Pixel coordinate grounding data
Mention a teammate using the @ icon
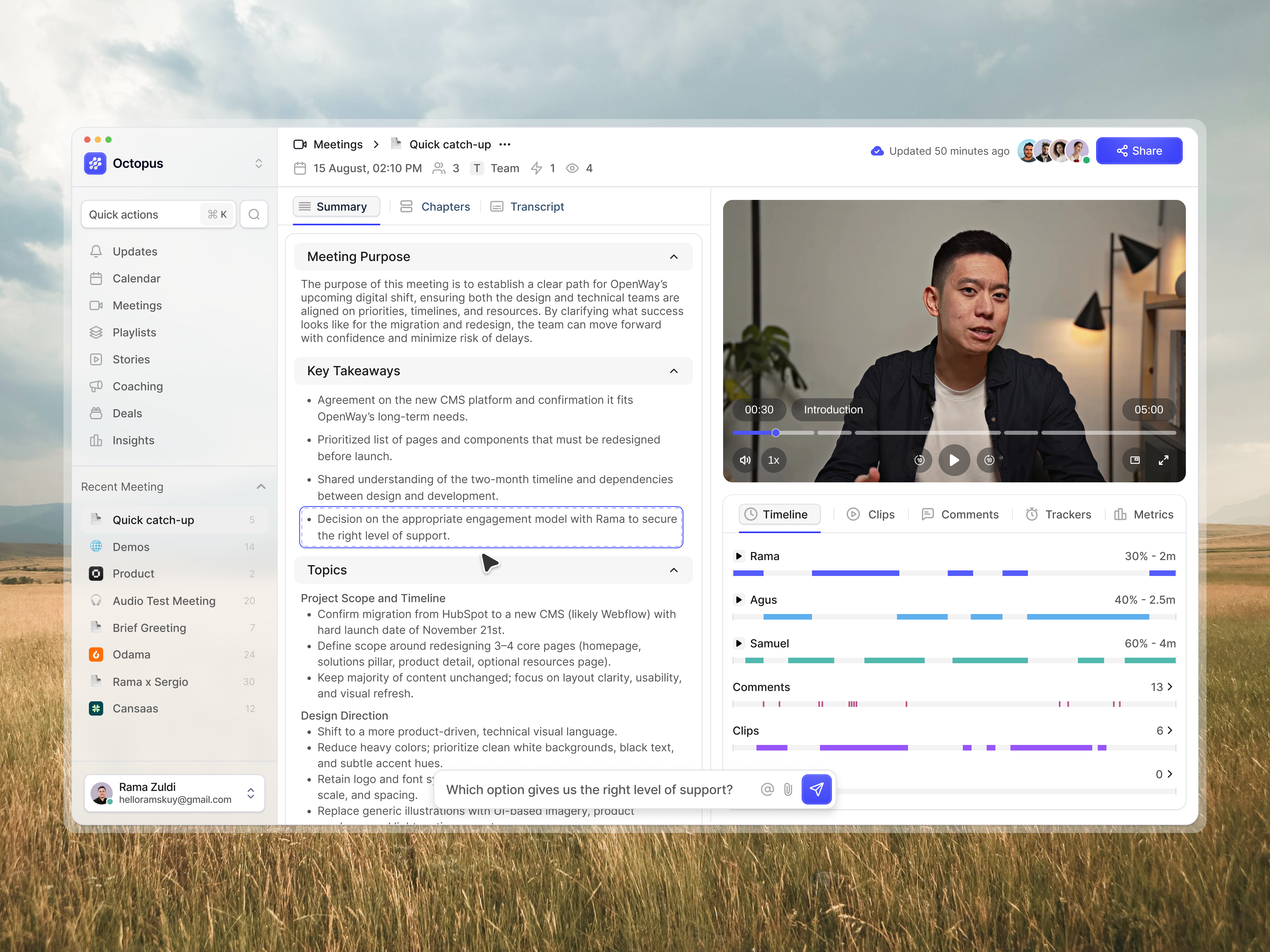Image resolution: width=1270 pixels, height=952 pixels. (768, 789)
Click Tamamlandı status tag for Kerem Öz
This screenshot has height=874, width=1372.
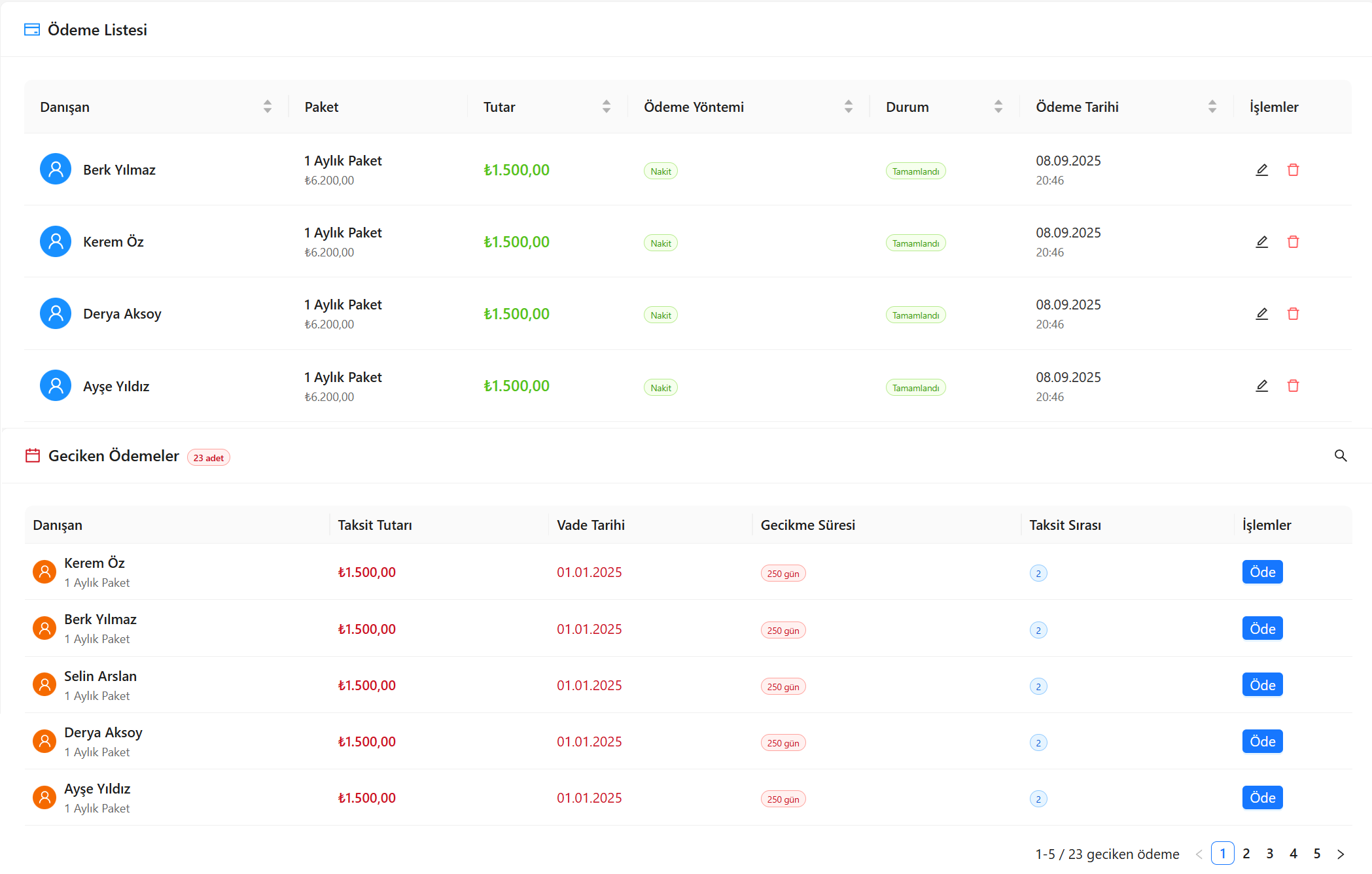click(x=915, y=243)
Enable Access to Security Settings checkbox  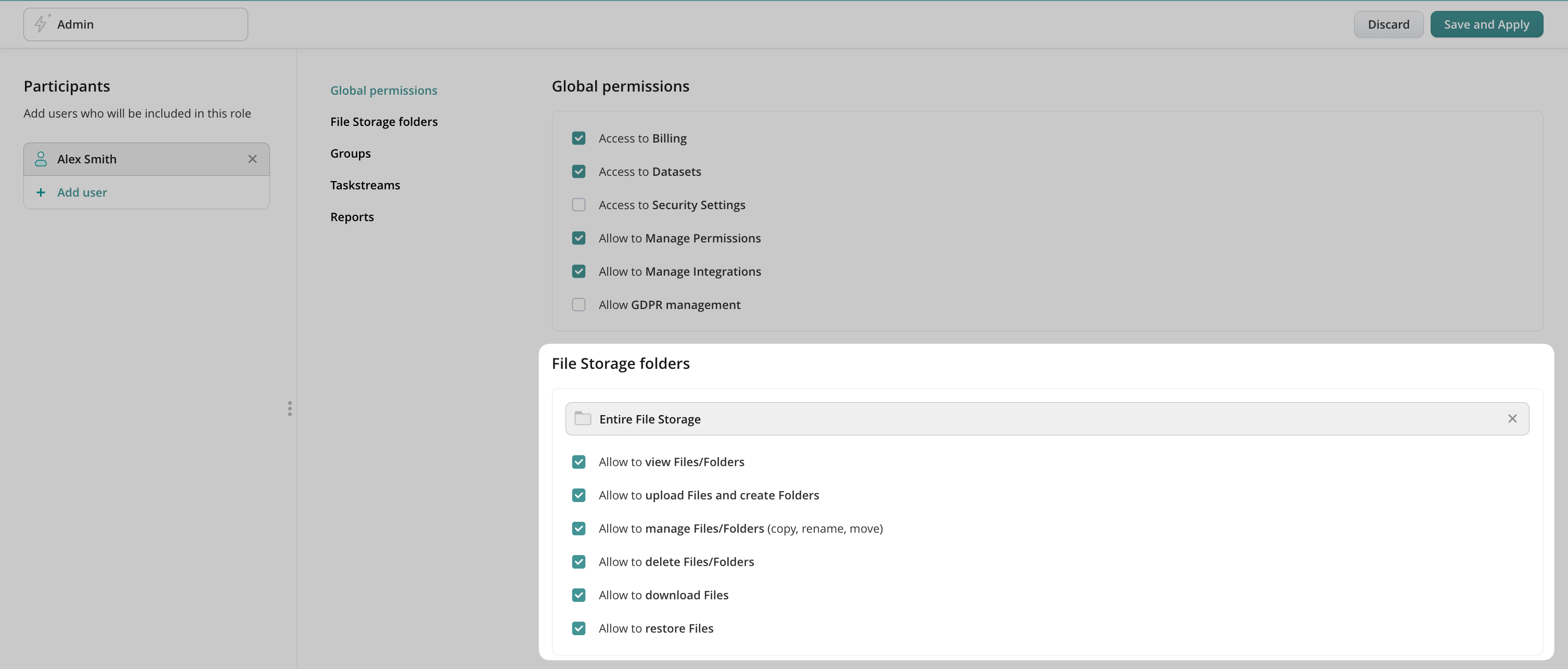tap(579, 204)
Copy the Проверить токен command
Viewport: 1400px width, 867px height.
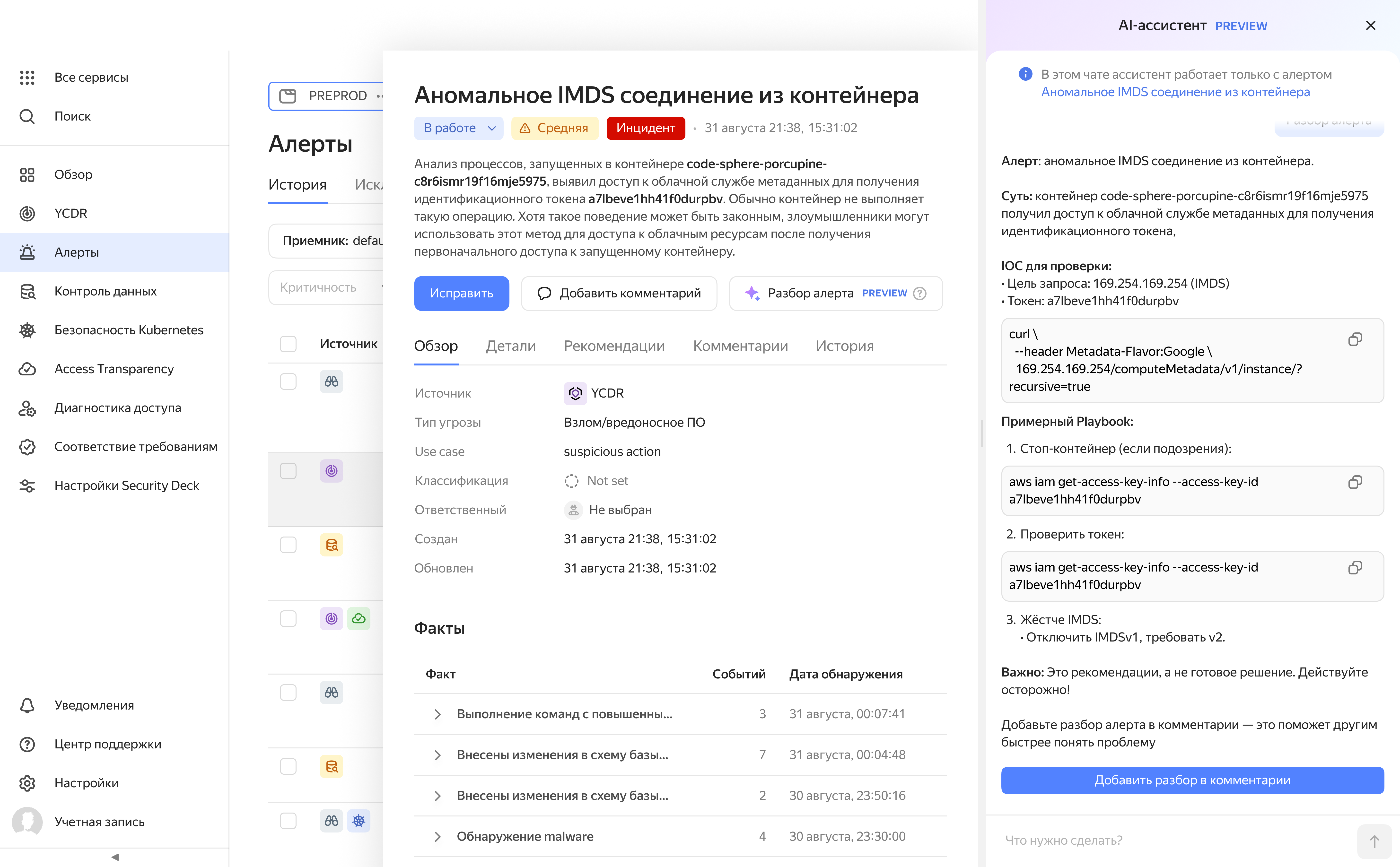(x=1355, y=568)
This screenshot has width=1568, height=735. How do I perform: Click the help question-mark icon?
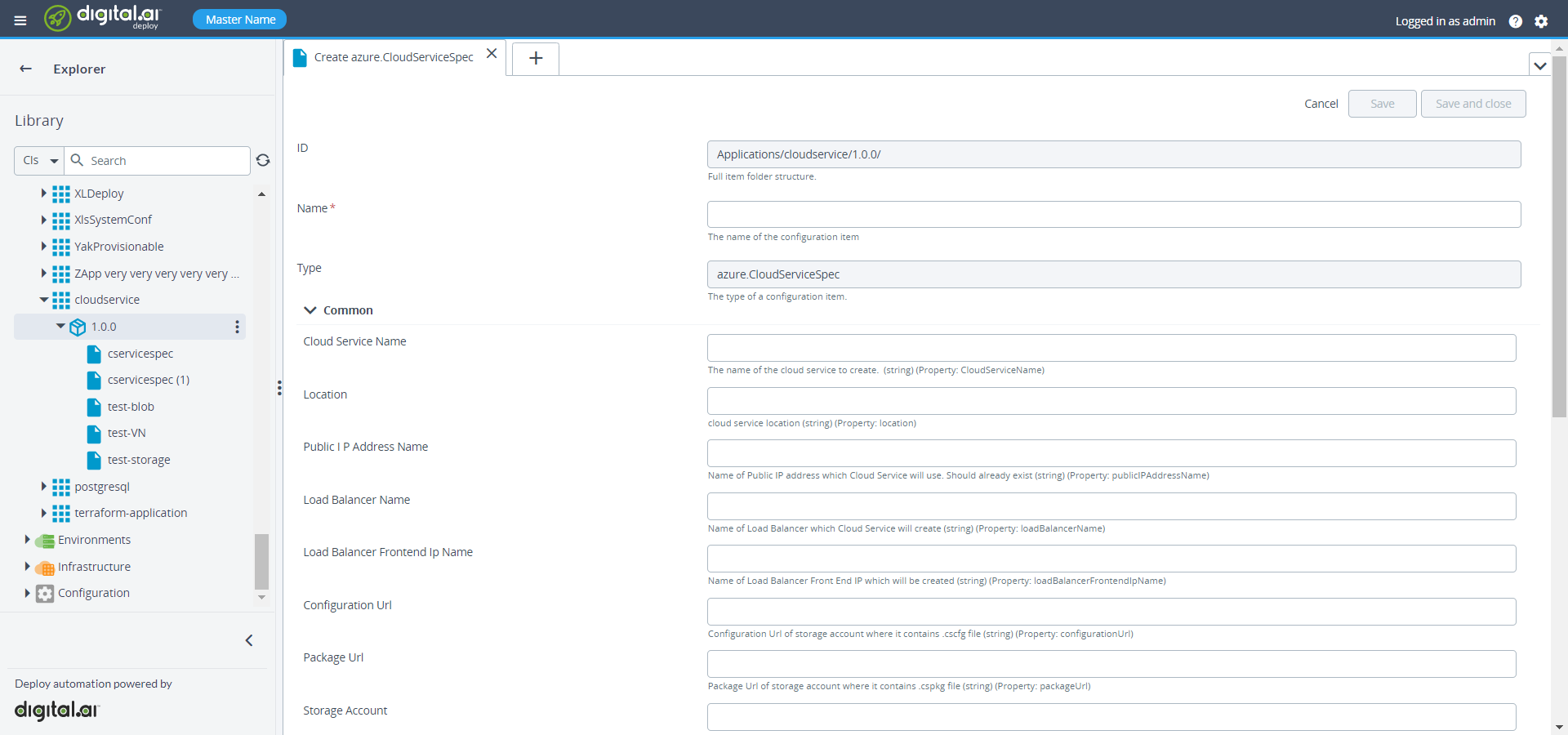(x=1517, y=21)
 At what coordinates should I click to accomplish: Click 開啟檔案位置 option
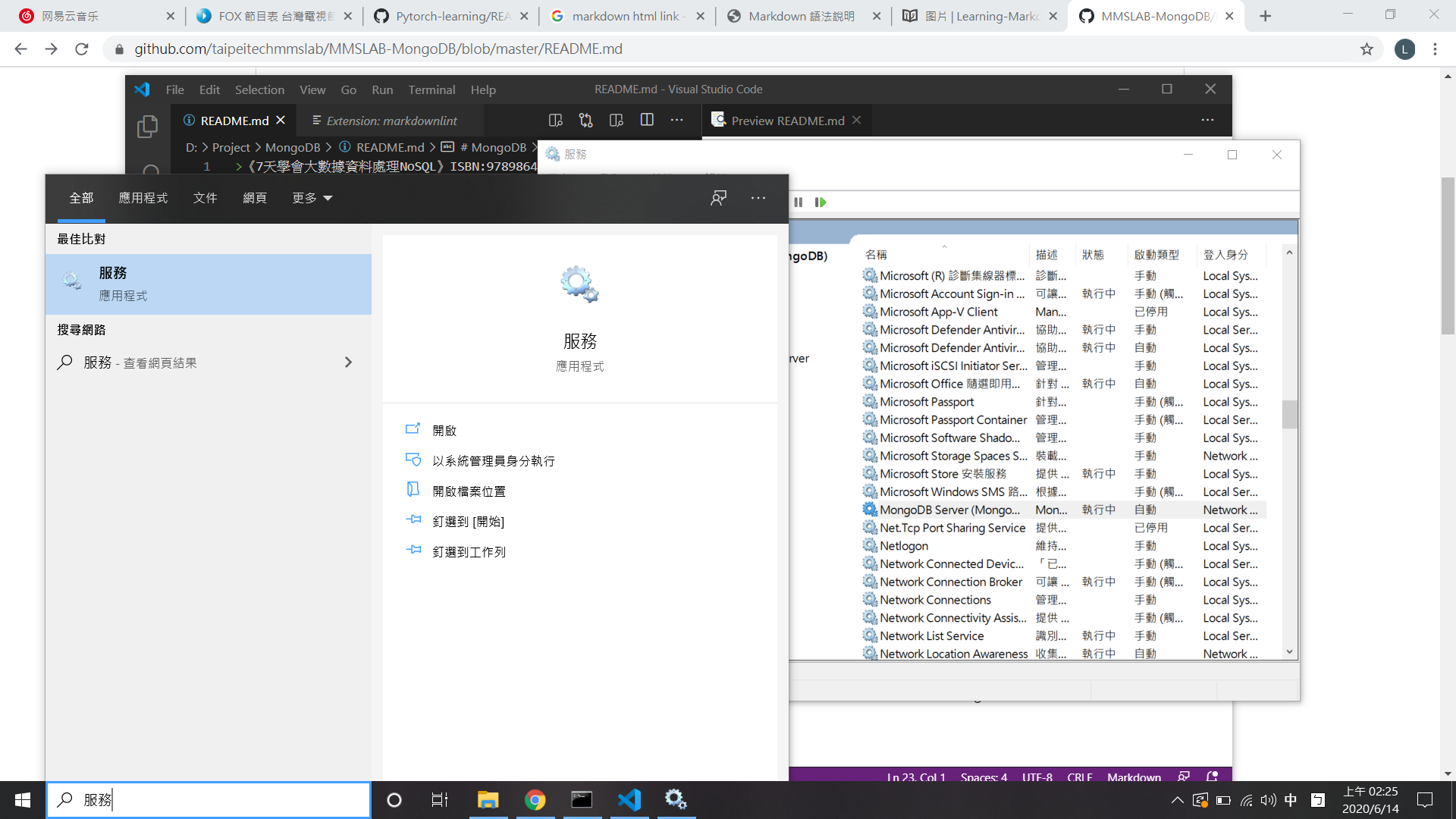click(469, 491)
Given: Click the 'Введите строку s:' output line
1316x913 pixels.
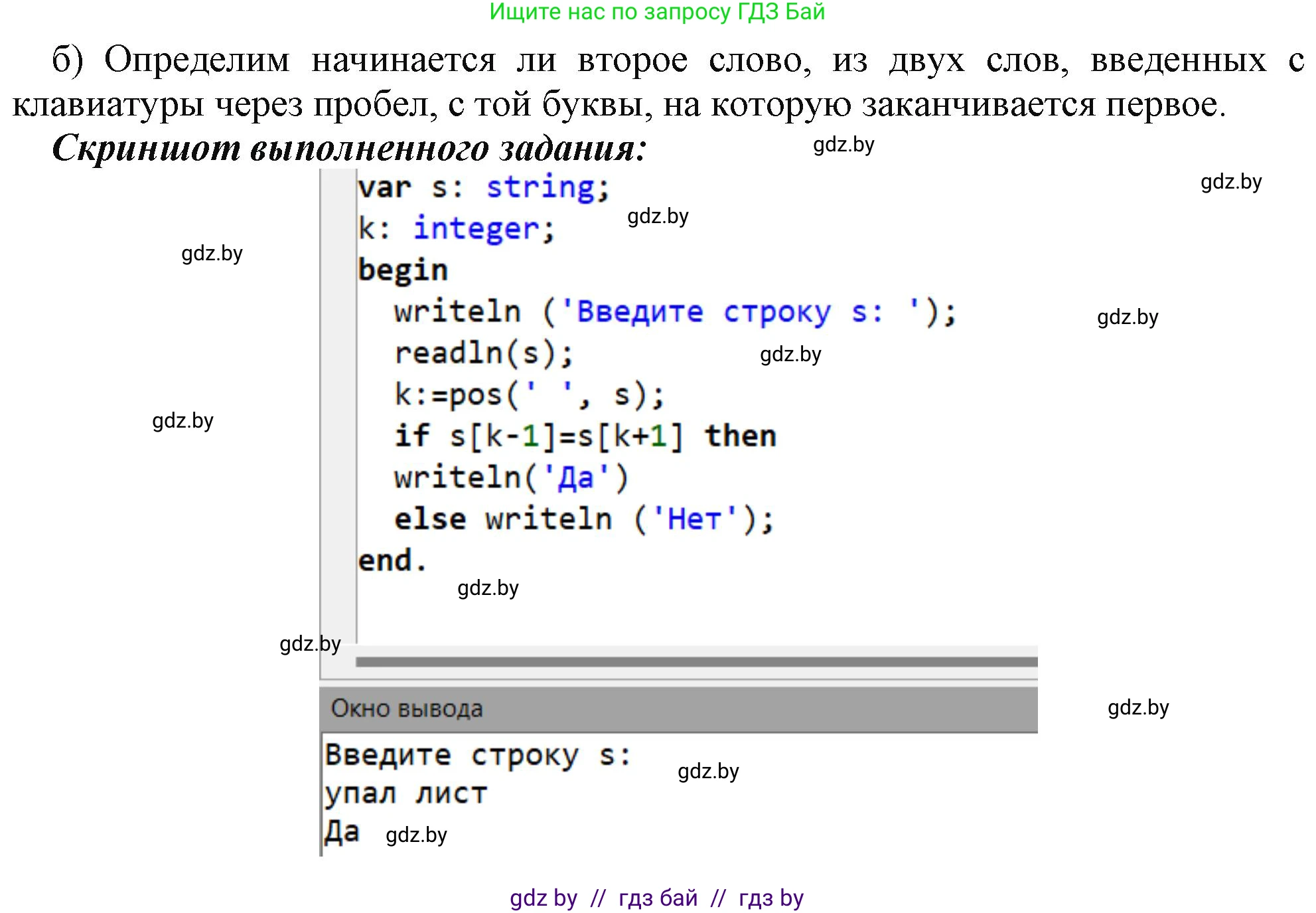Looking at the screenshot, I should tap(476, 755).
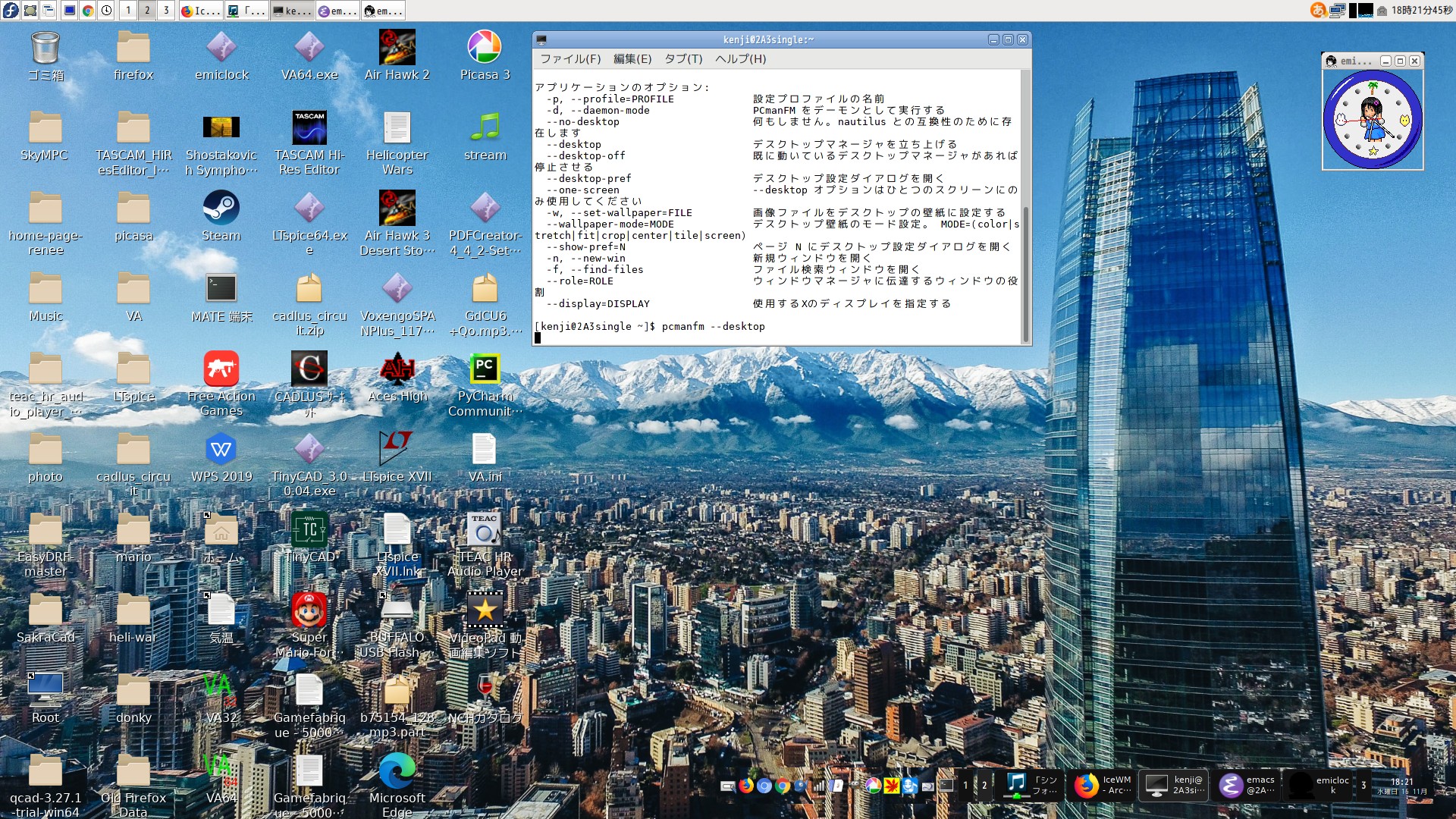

- **What to work on**
Produce an exact copy of only those lines that run from the line with "Given: Click the" to the final line of the records, including both; exclude images.

- **Answer to this task**
Given: Click the 'Введите строку s:' output line
1316x913 pixels.
Looking at the screenshot, I should tap(476, 755).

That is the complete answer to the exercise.